##### FONTE #####
L’analisi di Domenico Gallo, magistrato pacifista
di Lucy M. Pole
L’autore del libro, volume breve ma denso, ha un passato professionale come magistrato, quindi è attento all’individuazione obiettiva dei fatti precursori dei conflitti e al rispetto, o meno, della legalità internazionale. In una serie di articoli, interventi in convegni e riflessioni sulla guerra in Ucraina, come sulla guerra in Palestina, ci offre una lettura alternativa, pacifista propositiva, alla narrazione mainstream bellicista che ha permeato l’Occidente dal febbraio 2022.
Con citazioni di personaggi chiave allo sviluppo degli eventi, l’autore demolisce la dicotomia mediatica dei conflitti; la narrazione che pone noi con i buoni e loro con i cattivi; insomma il racconto rassicurante che stiamo facendo solo il nostro dovere, e lo fa con efficacia in relazione ad entrambi i conflitti.
Il primo capitolo riassume le azioni della Nato negli ultimi 25-30 anni; azioni che hanno creato il sottofondo per una nuova guerra fredda, per isolare e umiliare la Russia. “Se la guerra è iniziata il 24/02/2022, la pace ha cominciato a estinguersi molto tempo prima.”
Al tempo della riunificazione della Germania e la dissoluzione dell’Unione Sovietica, 1991 e 1989 – osserva il magistrato – c’era la reale possibilità di gettare le basi per rapporti di rispetto reciproco tra gli Stati dell’Est europeo e quelli dell’Occidente. Le assicurazioni fatte a Gorbaciov da James Baker, segretario di Stato USA, assieme agli impegni presi dalla Germania, la Gran Bretagna e la Francia nel 1990, durante il processo di unificazione della Germania, dettavano la parola d’ordine: la Nato non si sarebbe allargata neanche un pollice verso est: Not one inch eastward. A quel punto era evidente che l’espansione della Nato, incorporando i Paesi confinanti la Russia, sarebbe stato percepito come una grave minaccia alla sicurezza della stessa Russia. Perciò l’idea propizia, all’epoca, era di lasciare un corridoio di Paesi neutrali.
Purtroppo, solo pochi anni dopo, nel 1997, l’Alleanza Atlantica ha iniziato a rimangiarsi la promessa: la Polonia, la Repubblica Ceca e l’Ungheria sono stati inglobati dalla Nato e ad oggi sono 13 in tutto gli Stati dell’Europa dell’Est che vi hanno aderito, nonostante le assicurazioni del contrario. L’autore riflette: “Con la scelta che gli Usa hanno imposto alla Nato nel luglio del 1997, il treno della storia è stato deviato su un altro binario, verso un percorso che ci ha sempre più velocemente allontanato dall’orizzonte del 1989.”
##### RIGHE FORNITE #####
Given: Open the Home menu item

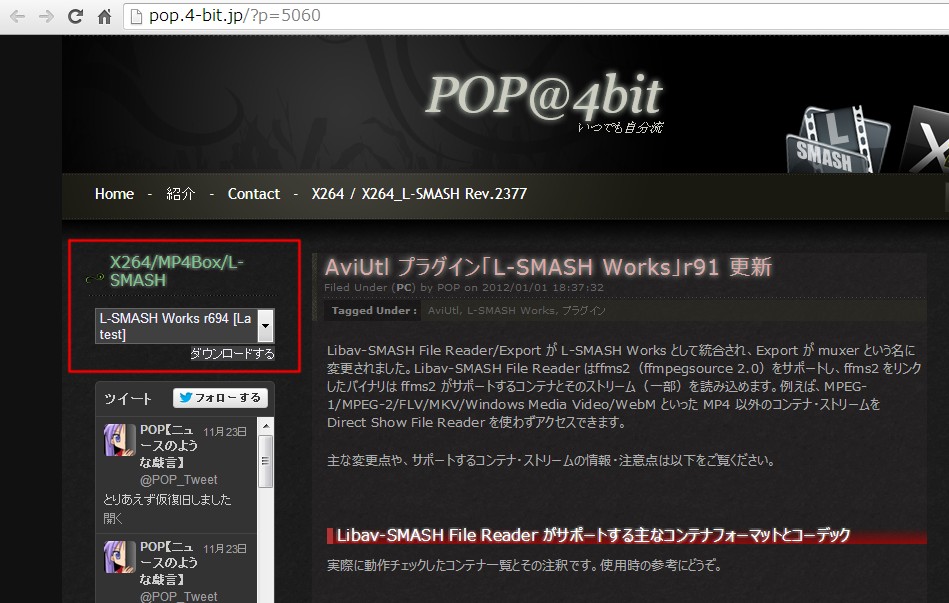Looking at the screenshot, I should tap(114, 194).
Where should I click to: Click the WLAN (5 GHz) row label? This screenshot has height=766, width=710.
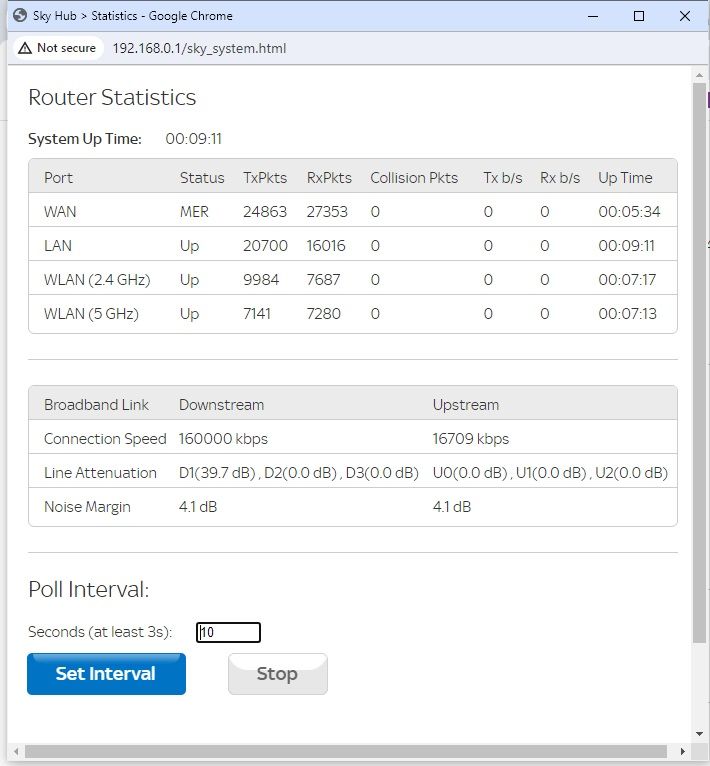[91, 314]
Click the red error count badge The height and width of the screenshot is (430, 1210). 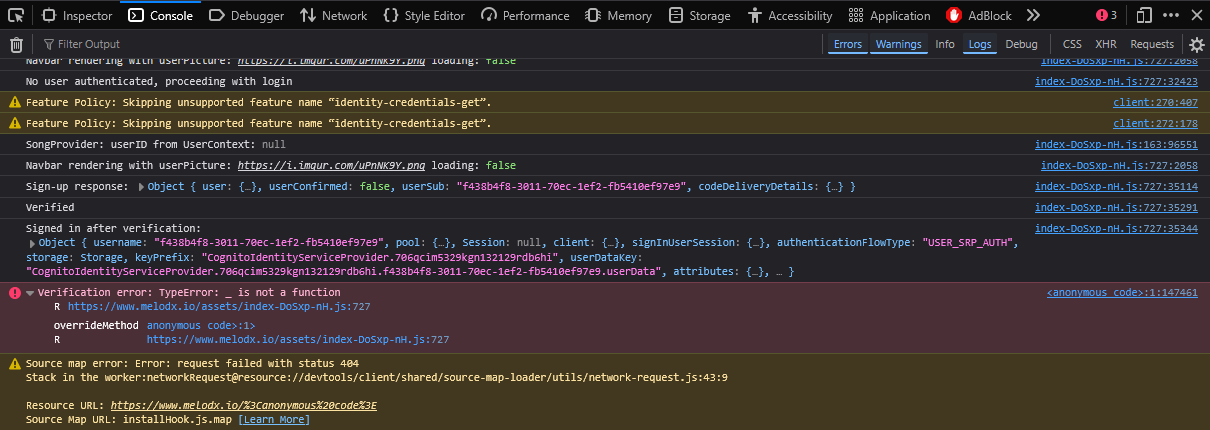pyautogui.click(x=1106, y=15)
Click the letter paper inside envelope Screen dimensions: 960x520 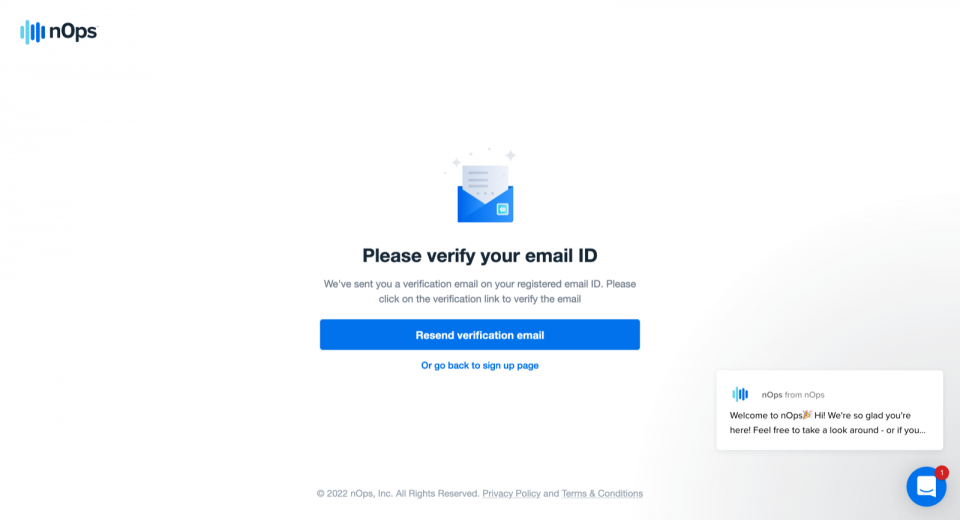(x=485, y=182)
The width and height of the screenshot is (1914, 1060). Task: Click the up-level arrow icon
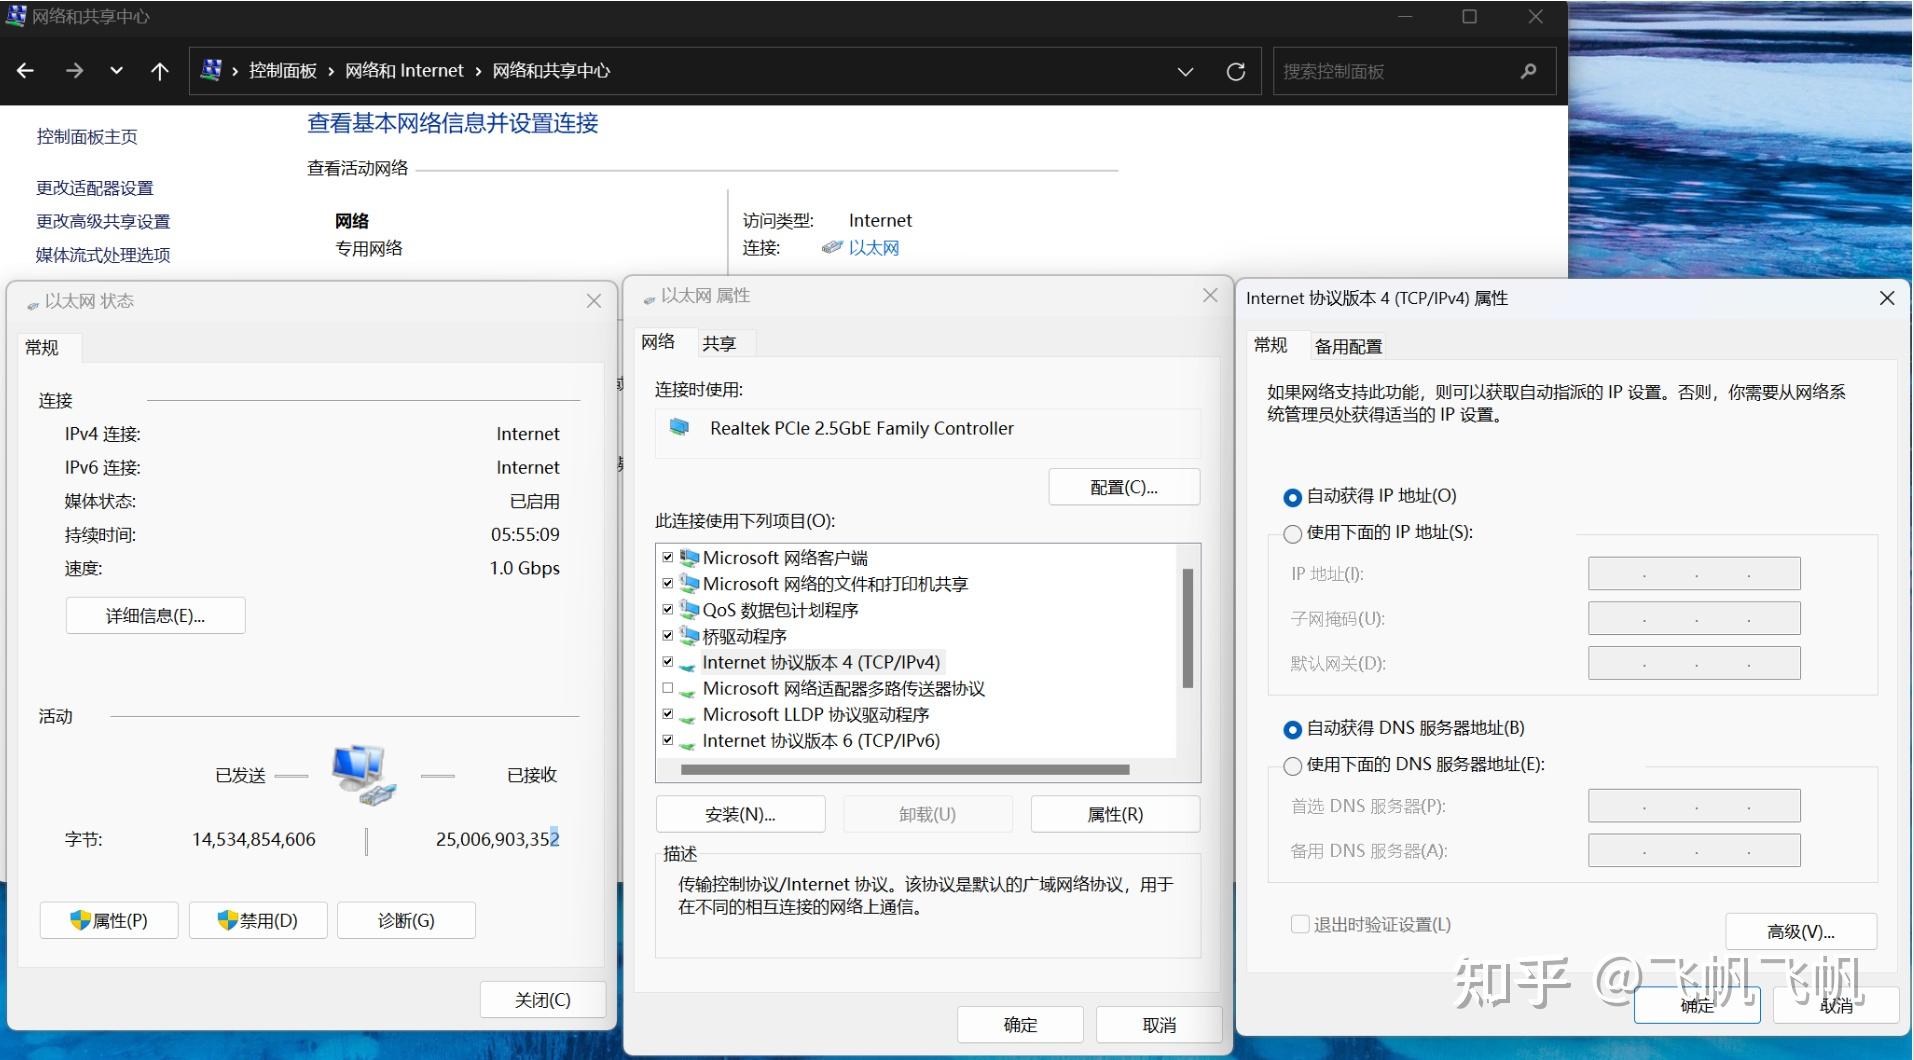pyautogui.click(x=159, y=71)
#####
**COMPITI RICHIESTI:**
a - Riassumi in forma di elenco il paragrafo della recensione che comincia con "Purtroppo, solo pochi anni dopo", conservandone i fatti principali.
b - Riprendi la recensione sul libro di Domenico Gallo e proseguila a partire dall'ultima frase riportata.

**RISULTATI ESERCIZIO:**
a -
- Nel 1997 l'Alleanza Atlantica inizia a rimangiarsi la promessa fatta.
- Polonia, Repubblica Ceca e Ungheria entrano nella Nato.
- Oggi gli Stati dell'Europa dell'Est che hanno aderito sono 13, nonostante le assicurazioni contrarie.
- Secondo l'autore, la scelta imposta dagli Usa alla Nato nel luglio 1997 ha deviato "il treno della storia" su un altro binario, allontanandoci sempre più velocemente dall'orizzonte del 1989.

b -
L’americano George Kennan, teorico del contenimento del blocco socialista, scriveva sul New York Times, a febbraio 1997, che la decisione di espandere la Nato in questo modo era il più grave errore del post guerra fredda. Sullo stesso tono, l’ex ministro degli Esteri, Lamberto Dini, in un’intervista del marzo 2022, sosteneva dalla sua esperienza che la Russia non avrebbe mai accettato di avere delle basi Nato lungo il confine ucraino. Intanto gli Stati Uniti per anni hanno continuato ad armare l’Ucraina, coprendosi – assieme all’Europa – di buona parte della responsabilità del conflitto, secondo il ministro.
Ancora, l’autore indica le parole rivelatrici del segretario Nato, Stoltenberg, quando racconta del rifiuto da parte Nato di firmare la bozza di trattato inviata da Putin nel 2021, in cui chiedeva di smobilitare le basi Nato nei Paesi entrati a far parte dopo il 1997 e di impegnarsi a non allargare più l’Alleanza. Il rifiuto di dialogare su questa proposta russa è in sostanza l’ultima goccia di una serie di provocazioni, confermato anche, come cita il magistrato, da Benjamin Abelow, autore americano, in Come l’Occidente ha provocato la guerra in Ucraina (Fazi 2023).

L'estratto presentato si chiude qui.